16 HOW SUPPLIED/STORAGE AND HANDLING Tablets: Each PREVYMIS 240 mg tablet is a yellow oval tablet; each tablet is debossed with "591" on one side and corporate logo on the other side. Each PREVYMIS 480 mg tablet is a pink oval, bi-convex tablet debossed with "595" on one side and corporate logo on the other side. The 240 mg tablets are packaged into a carton (NDC 0006-3075-02) containing four (4) Child Resistant (CR) Dosepaks®, each containing a 7-count blister card for a total of 28 tablets, or into a carton (NDC 0006-3075-04) containing two (2) unit-dose 7-count blister cards for a total of 14 tablets. The 480 mg tablets are packaged into a carton (NDC 0006-3076-02) containing four (4) Child Resistant (CR) Dosepaks®, each containing a 7-count blister card for a total of 28 tablets, or into a carton (NDC 0006-3076-04) containing two (2) unit-dose 7-count blister cards for a total of 14 tablets. Store PREVYMIS tablets in the original package until use. Store PREVYMIS tablets at 20°C to 25°C (68°F to 77°F); excursions permitted to 15°C to 30°C (59°F to 86°F) [see USP Controlled Room Temperature]. Injection: PREVYMIS is supplied as a sterile, clear solution for intravenous use of 240 mg (12 mL per vial) or 480 mg (24 mL per vial) that may contain a few product-related small translucent or white particles. The final solutions for infusion are obtained by dilution with 0.9% Sodium Chloride Injection, USP or 5% Dextrose Injection, USP. The single dose vials are supplied in cartons that contain a 240 mg single-dose vial (NDC 0006-5003-01) or a 480 mg single-dose vial (NDC 0006-5004-01).
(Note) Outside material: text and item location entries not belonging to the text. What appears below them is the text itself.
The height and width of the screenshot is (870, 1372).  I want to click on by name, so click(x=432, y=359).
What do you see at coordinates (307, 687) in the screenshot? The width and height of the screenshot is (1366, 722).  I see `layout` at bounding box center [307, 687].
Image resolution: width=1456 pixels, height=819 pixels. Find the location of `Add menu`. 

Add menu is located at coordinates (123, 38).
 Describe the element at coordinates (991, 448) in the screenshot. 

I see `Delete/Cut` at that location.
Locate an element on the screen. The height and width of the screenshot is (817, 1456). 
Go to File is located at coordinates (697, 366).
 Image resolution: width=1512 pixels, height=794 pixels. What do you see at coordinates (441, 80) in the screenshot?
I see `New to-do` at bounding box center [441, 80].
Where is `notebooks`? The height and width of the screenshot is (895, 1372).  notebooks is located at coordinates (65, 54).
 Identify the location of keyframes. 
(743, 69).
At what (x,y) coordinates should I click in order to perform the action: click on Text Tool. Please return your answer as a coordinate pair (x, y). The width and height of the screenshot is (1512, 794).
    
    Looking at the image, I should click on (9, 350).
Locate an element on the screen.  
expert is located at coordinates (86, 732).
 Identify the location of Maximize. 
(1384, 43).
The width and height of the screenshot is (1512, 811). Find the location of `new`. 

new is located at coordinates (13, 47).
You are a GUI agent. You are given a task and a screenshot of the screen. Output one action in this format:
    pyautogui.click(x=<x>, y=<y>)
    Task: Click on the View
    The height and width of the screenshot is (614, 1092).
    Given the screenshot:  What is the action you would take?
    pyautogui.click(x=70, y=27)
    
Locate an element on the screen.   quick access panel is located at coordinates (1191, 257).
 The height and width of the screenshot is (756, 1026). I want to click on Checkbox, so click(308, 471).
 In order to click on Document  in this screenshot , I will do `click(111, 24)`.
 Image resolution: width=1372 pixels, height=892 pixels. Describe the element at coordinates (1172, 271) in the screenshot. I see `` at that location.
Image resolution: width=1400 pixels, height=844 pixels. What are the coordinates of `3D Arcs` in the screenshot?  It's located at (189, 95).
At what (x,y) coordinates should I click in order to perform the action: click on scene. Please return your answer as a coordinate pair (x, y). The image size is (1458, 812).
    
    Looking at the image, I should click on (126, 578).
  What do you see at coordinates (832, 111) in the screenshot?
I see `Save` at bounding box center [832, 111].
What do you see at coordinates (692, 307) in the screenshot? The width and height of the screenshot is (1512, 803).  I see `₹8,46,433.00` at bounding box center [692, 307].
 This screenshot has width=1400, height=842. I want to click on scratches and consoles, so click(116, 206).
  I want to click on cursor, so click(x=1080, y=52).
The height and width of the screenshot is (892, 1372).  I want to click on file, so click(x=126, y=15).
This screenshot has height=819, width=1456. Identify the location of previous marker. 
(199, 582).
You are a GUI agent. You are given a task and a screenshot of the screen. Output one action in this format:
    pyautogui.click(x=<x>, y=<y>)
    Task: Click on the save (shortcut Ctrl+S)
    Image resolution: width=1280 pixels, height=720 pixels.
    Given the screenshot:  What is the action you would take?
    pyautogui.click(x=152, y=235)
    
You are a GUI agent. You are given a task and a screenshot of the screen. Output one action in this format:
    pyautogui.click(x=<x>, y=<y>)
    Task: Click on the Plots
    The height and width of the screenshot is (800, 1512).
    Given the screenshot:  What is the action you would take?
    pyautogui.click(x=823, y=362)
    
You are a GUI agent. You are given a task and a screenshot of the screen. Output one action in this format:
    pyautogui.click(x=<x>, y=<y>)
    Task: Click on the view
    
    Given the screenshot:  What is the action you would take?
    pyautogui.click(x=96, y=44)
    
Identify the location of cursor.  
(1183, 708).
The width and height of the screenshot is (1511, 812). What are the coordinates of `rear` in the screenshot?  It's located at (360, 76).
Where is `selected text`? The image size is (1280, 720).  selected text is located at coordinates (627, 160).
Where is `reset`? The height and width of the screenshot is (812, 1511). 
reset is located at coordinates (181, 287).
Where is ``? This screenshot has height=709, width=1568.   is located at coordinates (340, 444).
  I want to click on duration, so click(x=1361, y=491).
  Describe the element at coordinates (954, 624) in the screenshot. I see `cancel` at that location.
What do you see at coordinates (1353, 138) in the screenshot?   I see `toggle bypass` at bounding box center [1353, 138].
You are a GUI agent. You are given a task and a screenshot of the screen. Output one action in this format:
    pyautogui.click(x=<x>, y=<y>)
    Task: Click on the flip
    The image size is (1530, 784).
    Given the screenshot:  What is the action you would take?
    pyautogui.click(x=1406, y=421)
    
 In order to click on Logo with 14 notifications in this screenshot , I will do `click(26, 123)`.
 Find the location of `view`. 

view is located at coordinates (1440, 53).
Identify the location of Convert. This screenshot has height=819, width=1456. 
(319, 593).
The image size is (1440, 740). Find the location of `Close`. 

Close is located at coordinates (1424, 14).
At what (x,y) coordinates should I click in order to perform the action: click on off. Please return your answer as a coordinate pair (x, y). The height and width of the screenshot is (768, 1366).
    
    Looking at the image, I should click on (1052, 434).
Store PREVYMIS injection vials at 20°C to 25°C (68°F to 77°F); excursions permitted to 15°C to 30°C (59°F to 86°F) [see USP Controlled Room Temperature]. Store in the original carton to protect from exposure to light.

Store PREVYMIS tablets in the original package until use. Store PREVYMIS tablets at 20°C to 25°C (68°F to 77°F); excursions permitted to 15°C to 30°C (59°F to 86°F) [see USP Controlled Room Temperature].